Recopiez à l'identique les lignes ci-dessous, en partant du début et en allant jusqu'à la ligne contenant "Action: click(x=30, y=125)", celle-ci comprise.

*Les données:*
◇ ◇ ◇ ◇ ◇
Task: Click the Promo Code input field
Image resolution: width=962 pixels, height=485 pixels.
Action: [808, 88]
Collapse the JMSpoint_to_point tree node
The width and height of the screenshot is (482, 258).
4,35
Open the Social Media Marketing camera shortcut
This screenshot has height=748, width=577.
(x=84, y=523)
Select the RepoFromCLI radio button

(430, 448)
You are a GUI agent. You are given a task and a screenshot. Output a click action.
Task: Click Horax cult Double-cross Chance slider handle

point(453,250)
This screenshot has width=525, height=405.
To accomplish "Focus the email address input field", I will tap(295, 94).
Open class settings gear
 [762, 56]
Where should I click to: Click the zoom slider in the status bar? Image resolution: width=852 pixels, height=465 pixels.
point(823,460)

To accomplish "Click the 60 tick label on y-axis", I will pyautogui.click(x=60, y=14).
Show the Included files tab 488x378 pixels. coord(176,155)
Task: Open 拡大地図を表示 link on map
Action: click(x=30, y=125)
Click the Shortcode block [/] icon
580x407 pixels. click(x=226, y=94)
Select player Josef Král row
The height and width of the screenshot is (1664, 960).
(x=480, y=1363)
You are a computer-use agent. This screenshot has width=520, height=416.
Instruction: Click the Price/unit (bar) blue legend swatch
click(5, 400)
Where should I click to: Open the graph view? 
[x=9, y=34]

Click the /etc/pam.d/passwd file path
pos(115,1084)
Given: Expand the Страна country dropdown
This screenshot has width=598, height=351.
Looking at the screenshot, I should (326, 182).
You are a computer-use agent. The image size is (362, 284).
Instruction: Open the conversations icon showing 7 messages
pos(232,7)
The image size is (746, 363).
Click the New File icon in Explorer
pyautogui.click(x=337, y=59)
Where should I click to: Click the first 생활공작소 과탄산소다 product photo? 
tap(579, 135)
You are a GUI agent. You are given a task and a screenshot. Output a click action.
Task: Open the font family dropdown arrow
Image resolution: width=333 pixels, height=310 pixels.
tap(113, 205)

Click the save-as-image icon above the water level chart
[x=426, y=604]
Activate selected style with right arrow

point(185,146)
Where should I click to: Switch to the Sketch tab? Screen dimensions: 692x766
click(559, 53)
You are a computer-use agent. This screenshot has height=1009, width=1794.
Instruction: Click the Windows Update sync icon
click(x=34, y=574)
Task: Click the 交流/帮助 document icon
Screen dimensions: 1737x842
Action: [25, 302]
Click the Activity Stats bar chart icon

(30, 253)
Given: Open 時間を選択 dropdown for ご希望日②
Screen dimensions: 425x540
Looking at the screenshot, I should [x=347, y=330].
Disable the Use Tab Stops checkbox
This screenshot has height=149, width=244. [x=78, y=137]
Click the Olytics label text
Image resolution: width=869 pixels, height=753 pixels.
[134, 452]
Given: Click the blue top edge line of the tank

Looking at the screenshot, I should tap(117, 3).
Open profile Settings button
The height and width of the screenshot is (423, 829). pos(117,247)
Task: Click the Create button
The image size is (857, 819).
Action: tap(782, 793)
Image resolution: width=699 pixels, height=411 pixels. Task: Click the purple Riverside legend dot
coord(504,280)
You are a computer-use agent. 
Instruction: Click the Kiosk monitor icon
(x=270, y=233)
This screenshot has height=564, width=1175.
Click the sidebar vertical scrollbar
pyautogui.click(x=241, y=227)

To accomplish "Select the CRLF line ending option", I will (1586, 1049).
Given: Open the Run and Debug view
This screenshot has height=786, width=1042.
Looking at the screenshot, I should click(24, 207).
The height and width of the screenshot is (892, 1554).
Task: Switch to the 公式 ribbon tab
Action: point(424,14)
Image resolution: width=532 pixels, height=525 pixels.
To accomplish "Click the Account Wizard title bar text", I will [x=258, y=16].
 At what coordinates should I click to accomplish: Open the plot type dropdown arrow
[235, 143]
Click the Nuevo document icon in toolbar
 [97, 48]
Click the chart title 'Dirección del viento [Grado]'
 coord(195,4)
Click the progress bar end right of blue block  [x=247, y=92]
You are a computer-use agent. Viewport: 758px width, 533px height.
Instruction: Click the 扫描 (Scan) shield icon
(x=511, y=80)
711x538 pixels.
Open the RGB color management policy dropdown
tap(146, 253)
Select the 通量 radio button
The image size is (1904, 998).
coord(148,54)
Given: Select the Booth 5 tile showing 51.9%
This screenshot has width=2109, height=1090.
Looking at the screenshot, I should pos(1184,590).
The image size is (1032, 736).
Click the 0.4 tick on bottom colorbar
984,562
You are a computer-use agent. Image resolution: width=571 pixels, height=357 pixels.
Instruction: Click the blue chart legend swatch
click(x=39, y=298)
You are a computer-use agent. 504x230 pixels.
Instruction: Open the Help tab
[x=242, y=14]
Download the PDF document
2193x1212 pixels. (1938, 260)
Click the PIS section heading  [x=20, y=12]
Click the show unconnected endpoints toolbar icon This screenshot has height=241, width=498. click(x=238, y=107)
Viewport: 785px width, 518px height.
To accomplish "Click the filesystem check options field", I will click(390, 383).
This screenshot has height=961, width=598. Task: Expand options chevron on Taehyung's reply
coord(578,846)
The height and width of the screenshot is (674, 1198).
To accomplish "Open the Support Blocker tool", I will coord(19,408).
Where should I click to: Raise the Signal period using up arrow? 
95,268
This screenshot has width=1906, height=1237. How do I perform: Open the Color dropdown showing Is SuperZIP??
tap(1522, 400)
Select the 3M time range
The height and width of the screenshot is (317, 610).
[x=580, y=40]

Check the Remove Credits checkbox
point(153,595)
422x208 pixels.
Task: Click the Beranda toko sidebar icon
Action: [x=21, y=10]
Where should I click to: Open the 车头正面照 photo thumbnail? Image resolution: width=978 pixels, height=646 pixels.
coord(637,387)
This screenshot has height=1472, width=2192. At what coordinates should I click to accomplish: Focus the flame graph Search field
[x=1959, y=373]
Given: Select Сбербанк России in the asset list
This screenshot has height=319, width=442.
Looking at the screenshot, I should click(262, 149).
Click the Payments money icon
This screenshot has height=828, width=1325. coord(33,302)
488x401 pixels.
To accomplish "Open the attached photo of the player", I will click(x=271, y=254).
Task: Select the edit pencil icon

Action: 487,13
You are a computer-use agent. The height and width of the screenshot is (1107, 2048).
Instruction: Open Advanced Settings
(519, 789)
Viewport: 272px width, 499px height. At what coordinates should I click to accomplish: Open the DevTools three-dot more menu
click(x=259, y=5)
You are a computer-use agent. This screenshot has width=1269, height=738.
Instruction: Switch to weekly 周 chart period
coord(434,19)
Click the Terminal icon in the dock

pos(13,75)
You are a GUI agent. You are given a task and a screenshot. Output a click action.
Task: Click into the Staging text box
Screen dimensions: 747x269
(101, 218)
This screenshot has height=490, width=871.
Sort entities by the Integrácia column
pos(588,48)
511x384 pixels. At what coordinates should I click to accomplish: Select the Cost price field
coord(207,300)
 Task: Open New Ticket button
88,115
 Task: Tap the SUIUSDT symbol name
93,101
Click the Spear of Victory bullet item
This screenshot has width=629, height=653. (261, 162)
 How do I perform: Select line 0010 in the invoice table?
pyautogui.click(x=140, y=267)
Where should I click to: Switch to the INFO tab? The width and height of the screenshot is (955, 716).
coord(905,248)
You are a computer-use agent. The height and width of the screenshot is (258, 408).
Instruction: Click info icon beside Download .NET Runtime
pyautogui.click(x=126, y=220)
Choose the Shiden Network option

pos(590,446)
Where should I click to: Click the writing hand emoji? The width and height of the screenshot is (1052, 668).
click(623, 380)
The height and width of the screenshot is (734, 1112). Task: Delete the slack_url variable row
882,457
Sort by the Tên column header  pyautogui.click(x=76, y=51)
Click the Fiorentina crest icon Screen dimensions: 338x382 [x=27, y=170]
◇ ◇ ◇ ◇ ◇
*Résultat obtenu:*
Task: Click the Promo Code input field
Image resolution: width=962 pixels, height=485 pixels.
Action: [808, 88]
Collapse the JMSpoint_to_point tree node
The width and height of the screenshot is (482, 258).
4,35
Open the Social Media Marketing camera shortcut
This screenshot has height=748, width=577.
(x=84, y=523)
Select the RepoFromCLI radio button

(430, 448)
You are a GUI agent. You are given a task and a screenshot. Output a click action.
Task: Click Horax cult Double-cross Chance slider handle

point(453,250)
This screenshot has width=525, height=405.
To accomplish "Focus the email address input field", I will tap(295, 94).
Open class settings gear
 [762, 56]
Where should I click to: Click the zoom slider in the status bar? Image resolution: width=852 pixels, height=465 pixels.
point(823,460)

To accomplish "Click the 60 tick label on y-axis", I will pyautogui.click(x=60, y=14).
Show the Included files tab 488x378 pixels. coord(176,155)
Task: Open 拡大地図を表示 link on map
Action: click(x=30, y=125)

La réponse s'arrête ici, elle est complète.